A ruinous skill games tax
Pennsylvania leaders need to find a better way to fix the commonwealth’s persistent structural deficit than ruinous taxes on so-called “skill games” — the arcade-like devices that feature in so many bars and other places like convenience stores and laundromats.
While these devices do need to be regulated and taxed, treating them as a source of revenue on par with casino slot machines would ultimately privilege gambling behemoths over small establishments and community institutions.
”Skill games” are video devices that have been determined by Pennsylvania state courts to require a bare minimum of “skill” — typically well-timed button-pushing — so that they do not qualify as “gambling.” The difference is hard to find, and in practice these skill games function as video slot machines.
Due to this idiosyncrasy in Pennsylvania law, skill games have proliferated across the commonwealth in two types of locations: businesses such as convenience stores and laundromats, and gathering places like pizza parlors, bars and social clubs like the American Legion and VFW, which are often important community institutions. In many cases, the revenue generated by the devices has become essential to these small establishments’ survival, faced with continually rising prices and the lingering effects of COVID restrictions.
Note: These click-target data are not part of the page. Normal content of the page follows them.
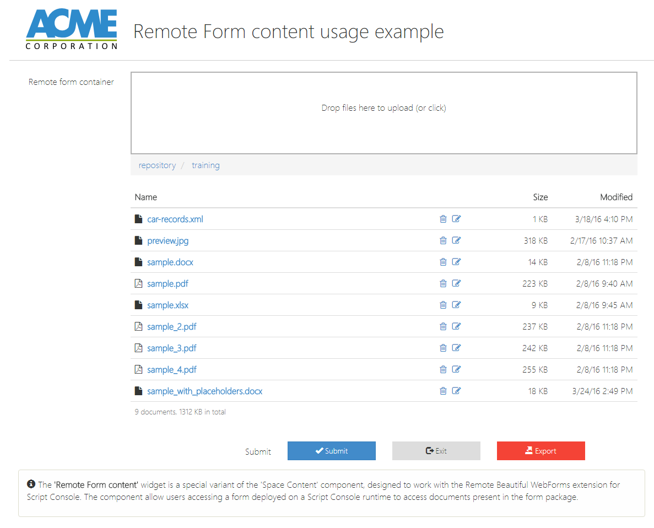Click trash icon for sample_4.pdf

point(443,369)
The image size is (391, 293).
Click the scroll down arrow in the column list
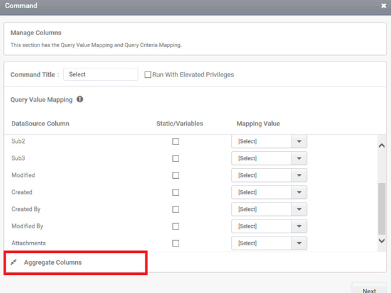tap(382, 241)
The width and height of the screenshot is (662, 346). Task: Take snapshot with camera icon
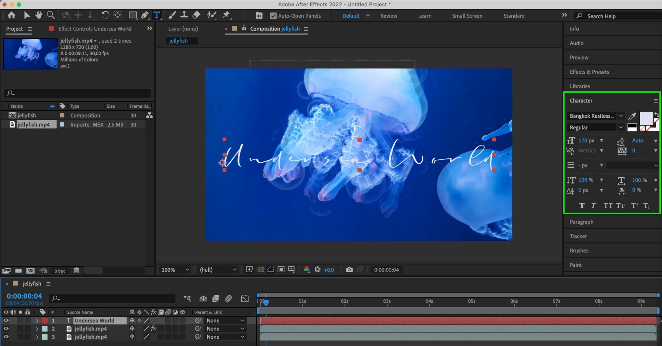pyautogui.click(x=349, y=270)
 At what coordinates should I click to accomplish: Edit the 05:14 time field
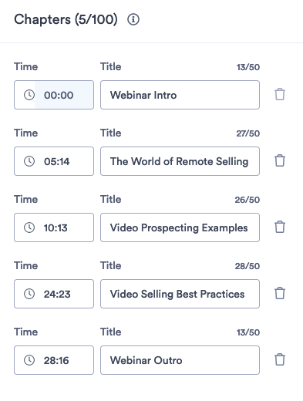pos(54,161)
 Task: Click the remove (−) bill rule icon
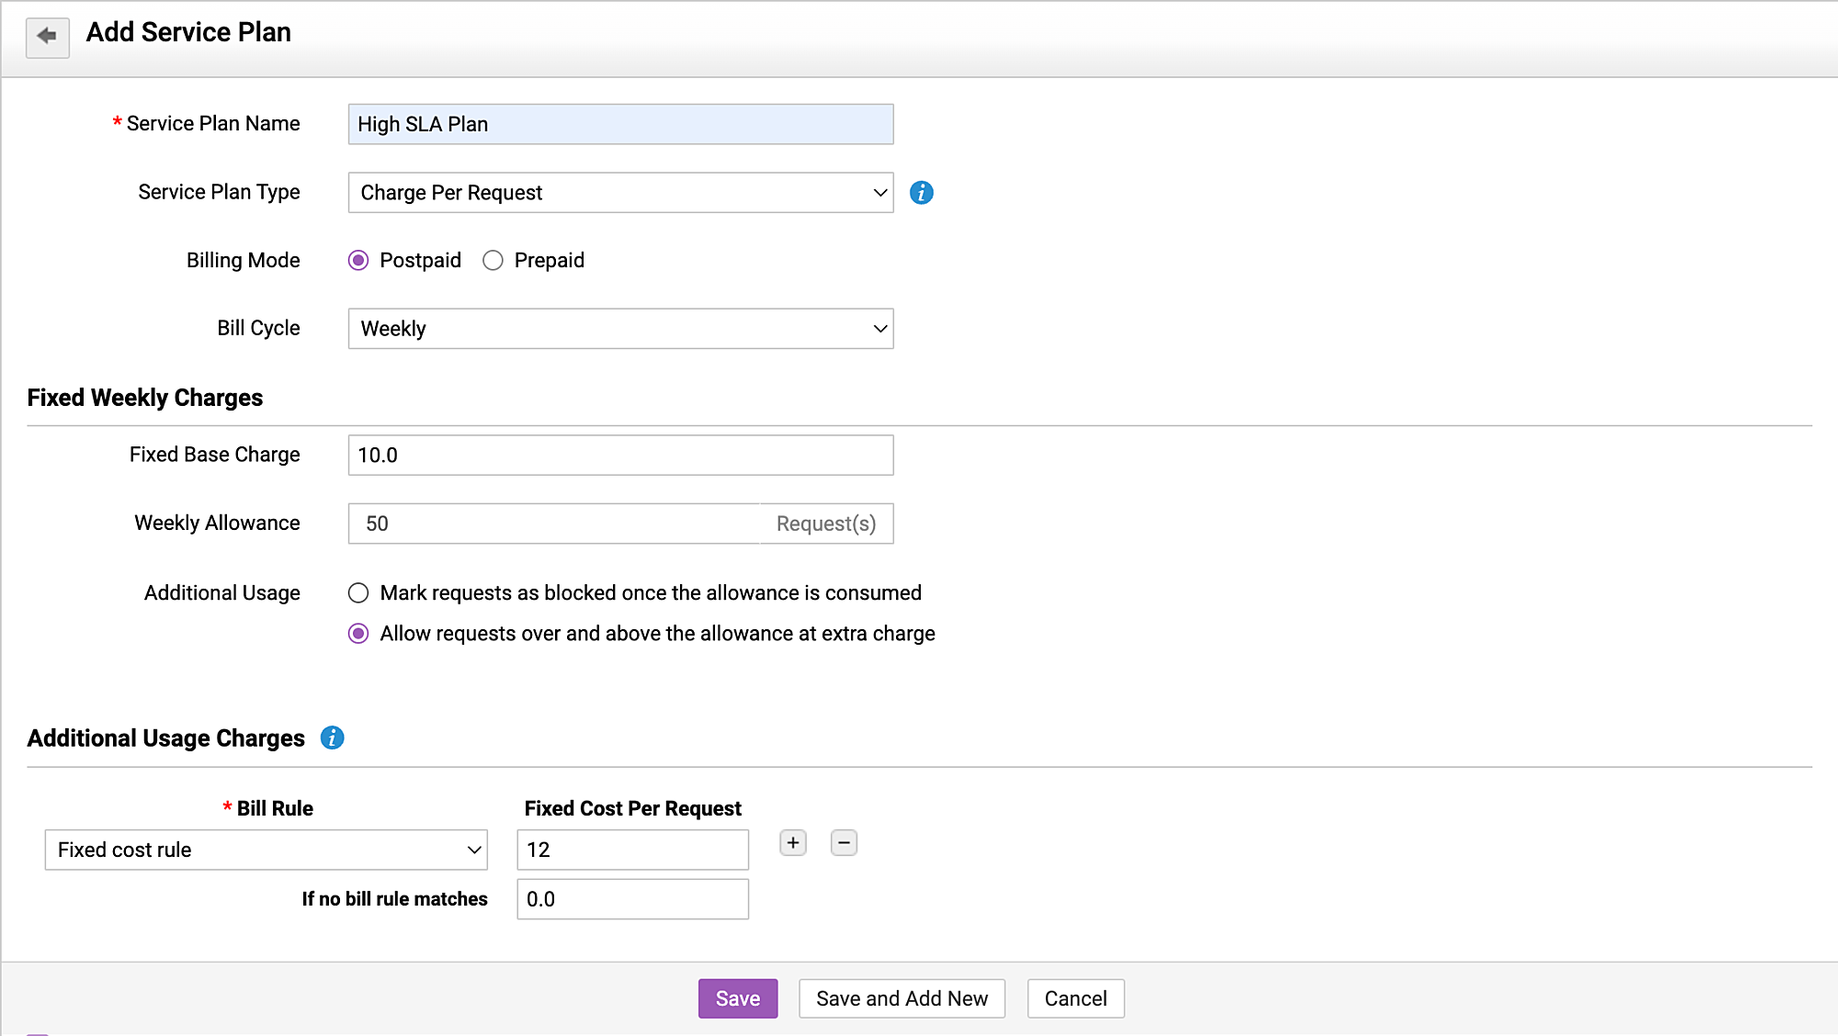pos(844,841)
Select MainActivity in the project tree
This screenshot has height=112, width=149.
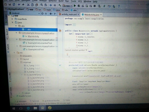tap(33, 36)
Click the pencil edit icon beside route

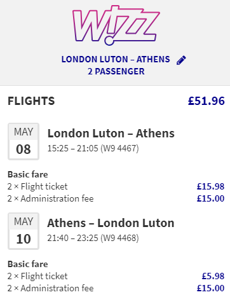tap(181, 60)
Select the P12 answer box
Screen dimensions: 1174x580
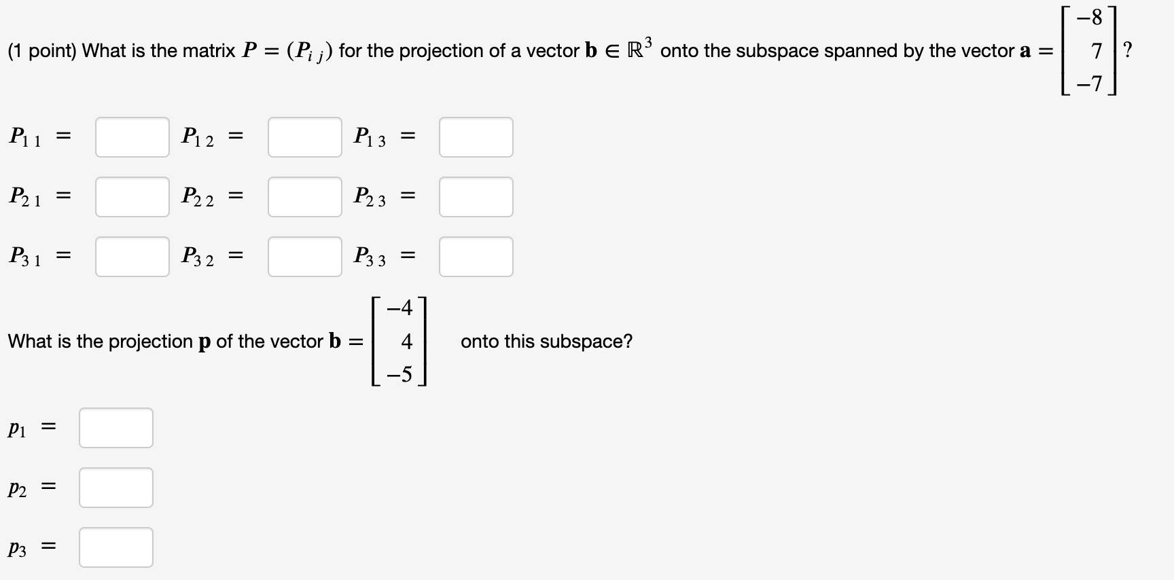point(305,137)
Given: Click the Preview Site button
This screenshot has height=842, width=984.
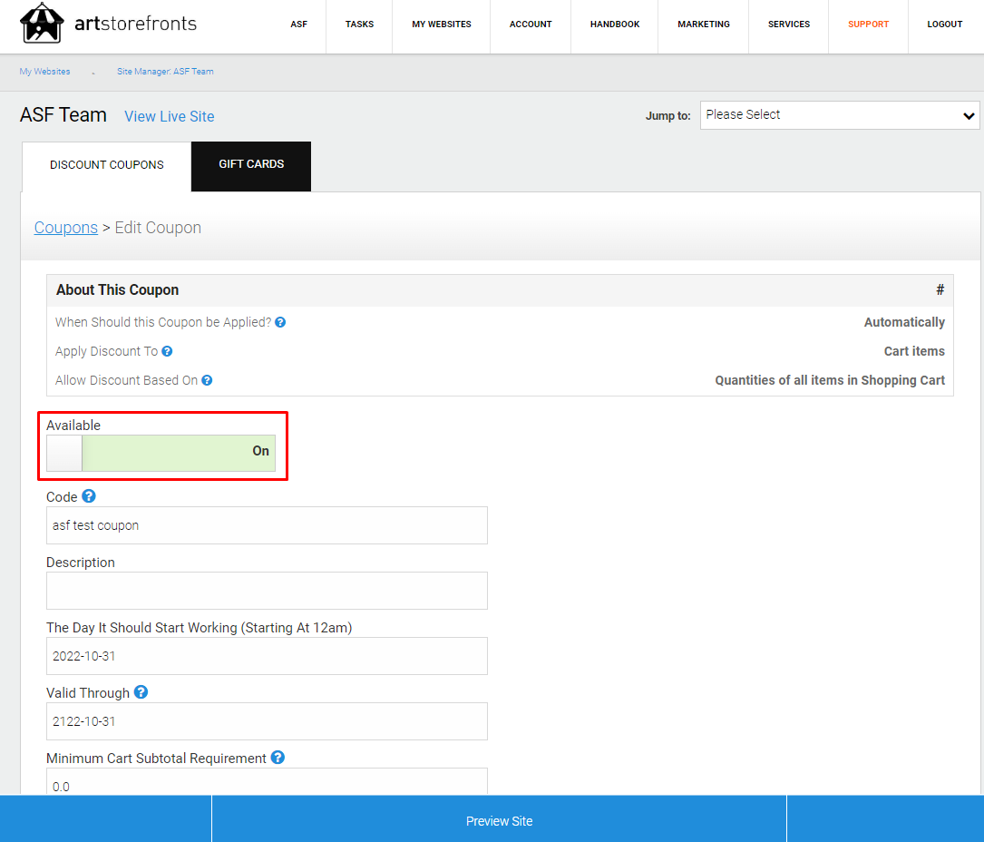Looking at the screenshot, I should (x=499, y=819).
The devices themselves are potentially addictive, and in the long run, just as with playing slots, the players lose money. Ideally, neither skill games nor slot machines would have been allowed in Pennsylvania to begin with, so Harrisburg would never have become addicted to the revenues they generate — largely on the backs of those who can least afford it.
But casinos are completely entrenched in the commonwealth, and so are skill games. The question that faces policymakers now is what to do about it.
Gov. Josh Shapiro proposes taxing skill games revenues at 52%, just two points less than casino slot machine revenues. He argues that this will generate about $370 million in taxes for the state.
State Sen. Gene Yaw, R-Lycoming, whose district includes the prime manufacturer of Pennsylvania skill games, proposes a 16% tax rate. We think Mr. Yaw closer to the mark. A confiscatory tax on skill games will help casinos — which is why they’ve waged a campaign to support it — and hurt local small businesses and community institutions.
Casinos want skill games to be treated on par with their own offerings because that would make the tax burden intolerable for many small establishments that have come to rely on the devices for secondary revenue. The gaming industry is perfectly happy to see neighborhood bars and diners and American Legions not just ditch their skill games, but fold entirely — all the more consumers for them to lure in.
But we aren’t, and neither should state policymakers.
There are areas in this controversy where everybody seems to agree. First, skill games must be regulated, including state oversight of transactions. Second, standalone skill games parlors should not be permitted. The devices must only be a secondary source of revenue for a business.
We’d also like to see a regulatory structure that minimizes skill games in retail settings, such as convenience stores. A business should be an established gathering place — that is, it should serve food and drink at tables — before being allowed to deploy the devices.
Pennsylvania would be a healthier commonwealth with neither casino gambling nor skill games. But neither are going anywhere. Therefore, the best option is to give local establishments — the kind of places that anchor communities, and where problem behavior can be checked by the community — a fair chance to deploy skill games. That means keeping taxes well below casino rates.